Меня осенила мысль попросить одну мою заказчицу по вышивкам, бывшую замужем за литератором Стеничем (Сметаничем) и имевшую большую и довольно пустую квартиру в Чебоксарском переулке, против Перовской больницы, поставить к себе главную часть вещей. Она согласилась, и мебель была перевезена к Стеничам. Более мелкие вещи — картины, гравюры, фарфор и книги — взяла к себе Нина Адриановна.
Вспоминаю, что не проявляла в ту пору должной активности. После тюремного напряжения наступила реакция. Я лежала на кровати, а потом, когда ее унесли — на полу, в какой-то прострации. Укладывали, упаковывали, нанимали транспорт сплотившиеся вокруг меня дружественные силы в лице Александры Ивановны, Леонутовых, Иваненко и, конечно, Владимира Сергеевича, который не покидал меня во время разгрома. Только в день моего отъезда, когда комната опустела и вещи, идущие со мной в Саратов, были отправлены на вокзал, он переключился на ликвидацию жизни в Тайцах. Помню, что мы с ним расстались на Ситном рынке, где ему нужно было купить веревки и другой упаковочный материал. Простившись, он крикнул мне вслед: «Скоро увидимся!» Надежд на это было мало.
Но я забыла рассказать, каким образом с моей двери сняли печать и я вошла в свою комнату. Получив в ДПЗ путевку в Саратов, я заявила о желании попасть к себе домой, и тут увидела моего соседа по квартире, сотрудника НКВД, который предложил мне сесть с ним в машину и ехать на улицу Красных Зорь, где он своей правомочной рукой сорвал печать. Потом он исхлопотал мне один лишний день пребывания в Ленинграде. (В виде компенсации за эти любезности он сразу занял мою комнату, предоставив в фонд своего учреждения свою, которая была меньше и хуже.)

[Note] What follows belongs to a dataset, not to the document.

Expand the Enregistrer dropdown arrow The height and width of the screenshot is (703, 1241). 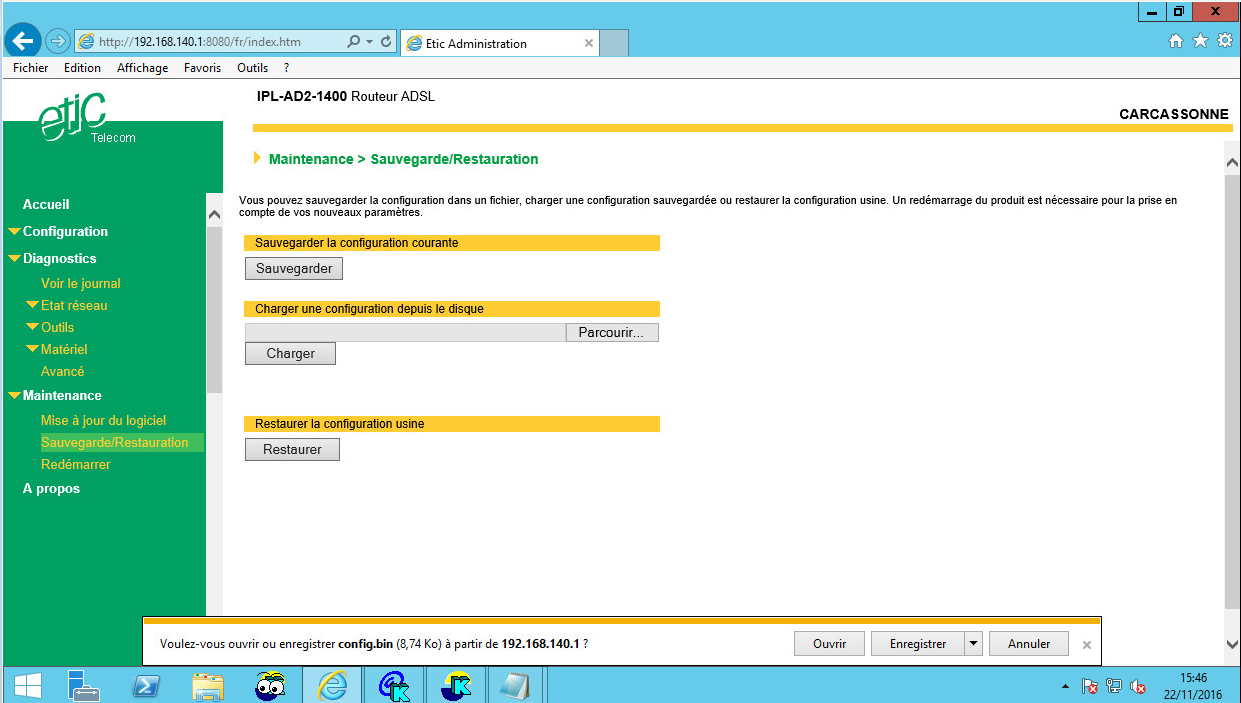973,644
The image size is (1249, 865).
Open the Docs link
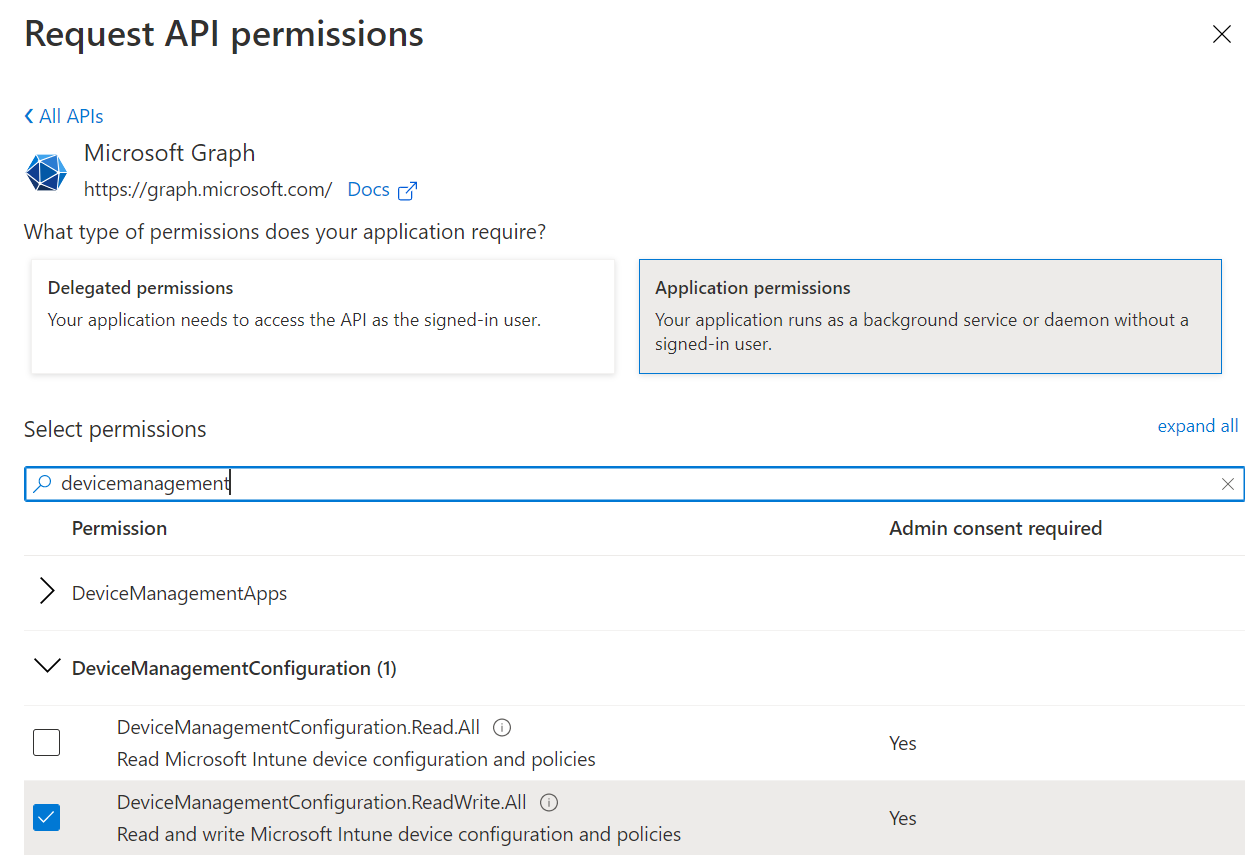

Когда дверь открыли и я вошла к себе, то увидела следы произведенного в мое отсутствие обыска. Книги лежали в беспорядке, из письменного стола исчезла вся переписка, многие альбомы и фотографии (в том числе прекрасный и единственный портрет Павлика Леонутова). То, что оставалось в 1935 году, столь же нелепо пропало в 1937-м, и теперь я принуждена писать свои воспоминания, надеясь только на свою память, правда, довольно хорошую.
Глава, в которой описывается, как и почему я покинула свой родимый город, подходит к концу, но прежде, чем приступить к изложению того, что меня ожидало в Саратове, я скажу несколько слов о моем кратковременном пребывании в Москве. Путевка НКВД давала мне возможность задержаться там на три дня, и я решила (поскольку мне уже нечего было терять!) совершить смелый поступок и зайти к старинным знакомым моей семьи Альфанам[121]. Посол Франции занимал особняк в Померанцевском переулке и, когда я вручила швейцару карточку с моим именем, встретил меня на площадке лестницы с распростертыми объятиями и возгласом: «Enfin, vous voila!» Я предполагала, что мама засыпает его тревожными письмами и теперь будет рада узнать от очевидцев о моем здравии и бодром настроении.